Mercredi a marqué l'entrée en vigueur de nouveaux droits de douane de 50 % sur les importations d'acier et d'aluminium aux États-Unis, soit le double du taux précédent.
La Banque du Canada maintient son taux directeur élevé lorsqu'elle souhaite contenir les dépenses pour freiner l'inflation et l'abaisse lorsqu'elle souhaite stimuler l'économie.
Les perturbations du commerce mondial liées à la campagne tarifaire des États-Unis et les représailles du Canada peuvent avoir pour effet de faire grimper les prix et de freiner la croissance.
Plus d'attention portée aux risques
Le gouverneur a réitéré que la Banque du Canada serait «moins tournée vers l’avenir que d’habitude» et plus attentive aux risques.
En avril, cela s'est traduit par le renoncement à une prévision centrale de l'inflation et de l'économie dans le rapport trimestriel sur la politique monétaire de la banque centrale, au profit de la publication de deux «scénarios» illustratifs de l'évolution possible de diverses situations tarifaires pour le Canada.
M. Macklem a mentionné qu'il y avait des «avis partagés» quant à l'orientation future de la politique monétaire au sein du conseil de direction de la banque centrale.
Mais il a ajouté que, «dans l'ensemble», le conseil estimait que la Banque du Canada avait la possibilité d'abaisser son taux directeur si des signes apparaissaient que le conflit tarifaire commençait à affaiblir l'économie, tandis que les pressions sur les prix restaient contenues.
Il a toutefois mis en garde contre le fait de considérer cette référence aux délibérations des décideurs politiques comme une indication des prochaines mesures que la banque centrale pourrait prendre.
Il a précisé que la Banque du Canada s'efforcerait de trouver un équilibre à l'avenir.
«Nous continuerons de soutenir la croissance économique tout en veillant à ce que l’inflation reste bien maîtrisée», a-t-il fait savoir.
La banque centrale surveillera l'impact du conflit tarifaire sur l'inflation lorsqu'elle évaluera ses futures décisions de politique monétaire.
La prochaine décision de la Banque du Canada concernant les taux d'intérêt est prévue le 30 juillet, en même temps que la publication d'un nouveau rapport sur la politique monétaire.

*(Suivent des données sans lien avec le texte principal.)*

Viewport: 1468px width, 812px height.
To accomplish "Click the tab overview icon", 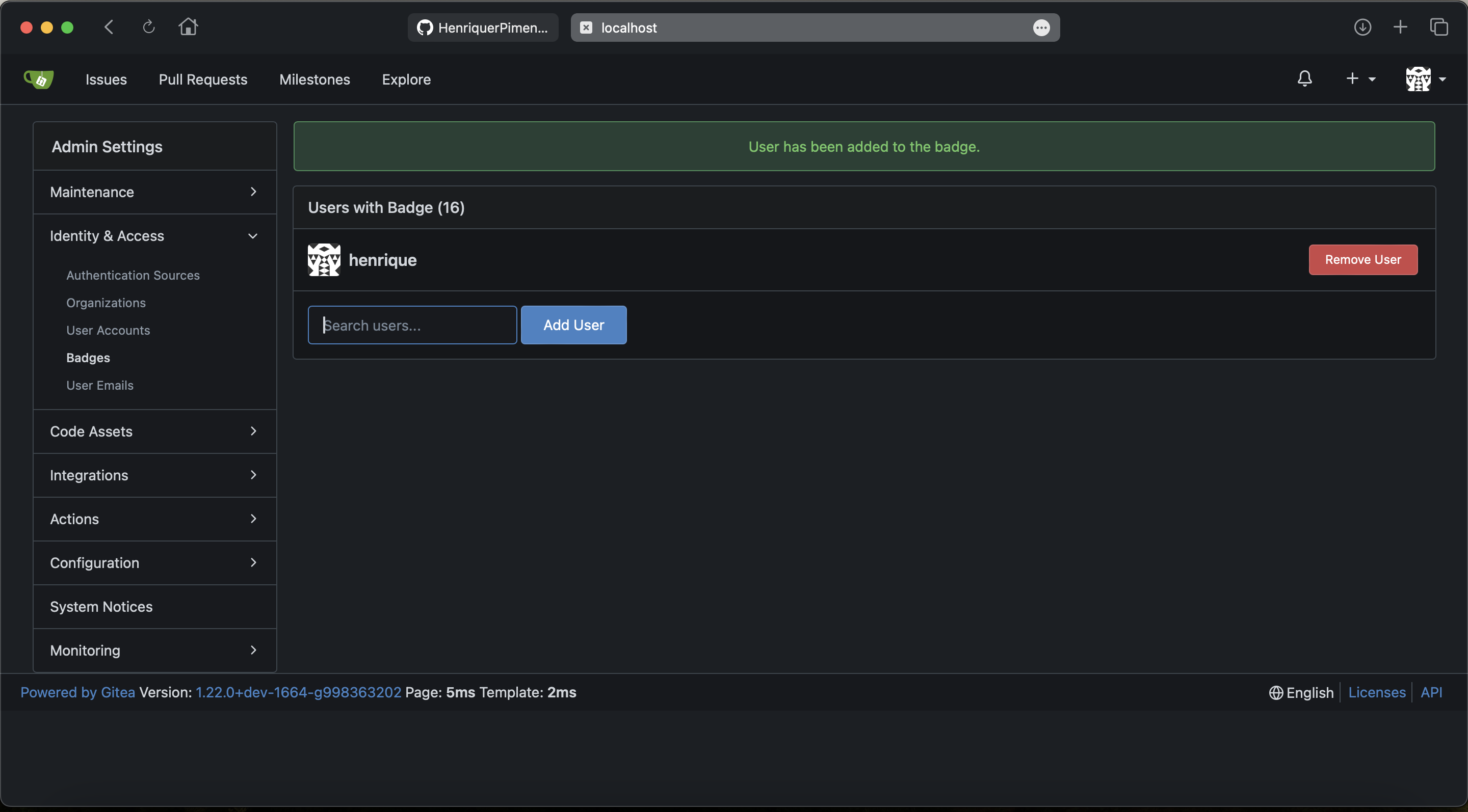I will (1438, 27).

La première sous-gouverneure, Carolyn Rogers, a avancé mercredi qu'elle espérait que la Banque du Canada puisse revenir à une prévision centrale à ce moment-là, mais a précisé que cela dépendrait de l'évolution de la situation commerciale et des données économiques d'ici là.
L'économiste en chef du Mouvement Desjardins, Jimmy Jean, estime qu'une baisse du taux directeur aurait été justifiée devant les signes de détérioration du marché de l'emploi, notamment à cause des droits de douane touchant les industries de l'acier, de l'aluminium et de l'automobile, en plus d'autres sources d'inquiétudes.

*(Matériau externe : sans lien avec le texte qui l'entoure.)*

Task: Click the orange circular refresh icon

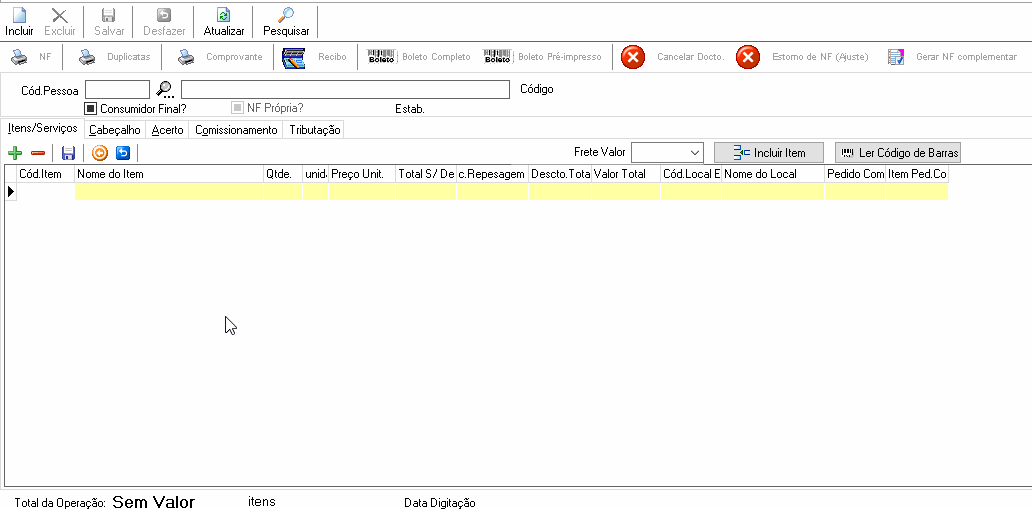Action: [x=99, y=153]
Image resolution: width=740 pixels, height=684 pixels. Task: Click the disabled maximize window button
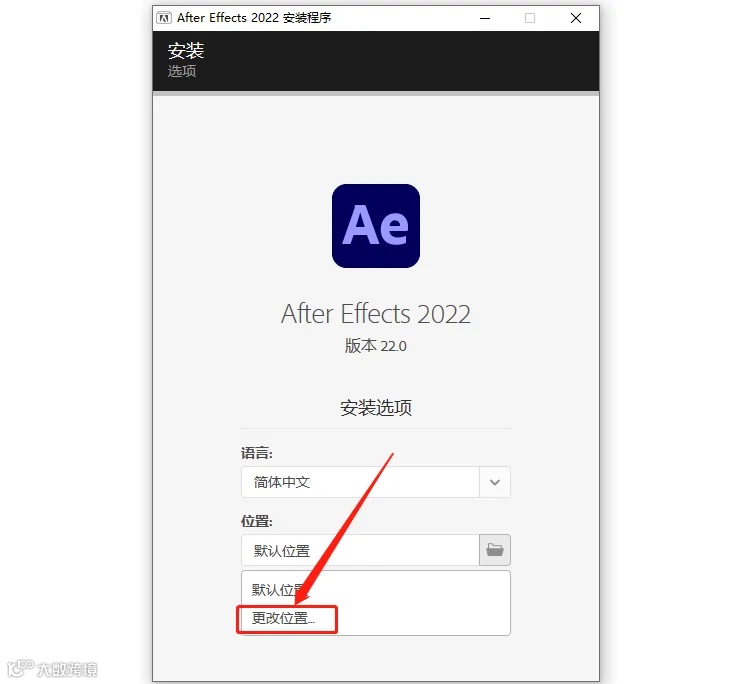coord(530,18)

«Cela donne le signal que la Banque du Canada ne va pas voler au secours de l'économie et ne va pas baisser les taux de manière radicale dans les prochains trimestres.»
Avery Shenfeld, économiste en chef de la Banque CIBC, a précisé mercredi dans une note à ses clients qu'il s'attendait à une baisse d'un quart de point en juillet si le marché de l'emploi présentait davantage de fissures et si l'inflation diminuait sur les produits non soumis à des droits de douane.
Il a indiqué prévoir une autre baisse en septembre, ramenant le taux directeur à 2,25 %.
Des signes d'inquiétude
Bien que l'économie ait dépassé les attentes de la Banque du Canada au premier trimestre de l'année et que l'inflation annuelle soit repassée sous la barre des 2 % en avril, la banque centrale a décelé des signes d'inquiétude sous les chiffres globaux.
L'inflation a reculé à 1,7 % en avril, en grande partie grâce à la suppression de la taxe sur le carbone pour les consommateurs par le gouvernement fédéral, qui a fait baisser les prix à la pompe. Hors taxes, l'inflation se serait établie à 2,3 % pour le mois, contre 2,1 % en mars, et dépassant les attentes de la banque centrale.
La banque centrale a indiqué que les dernières données sur les prix sont «légèrement plus fortes que prévu», notamment en ce qui concerne la hausse de l'inflation sous-jacente.
Même s'il est «encore trop tôt» pour constater l'impact des mesures de rétorsion sur les données sur les prix à la consommation, les signes d'une résurgence des pressions sous-jacentes pourraient «refléter les effets des perturbations commerciales», selon M. Macklem.
Bien que la décision de la banque centrale suggère qu'elle n'est pas disposée à réduire davantage ses taux, Douglas Porter, économiste en chef de la Banque de Montréal, a avancé dans une note «qu'une combinaison de ralentissement de l'activité et de tendances plus modérées de l'inflation sous-jacente incitera à prendre des mesures supplémentaires».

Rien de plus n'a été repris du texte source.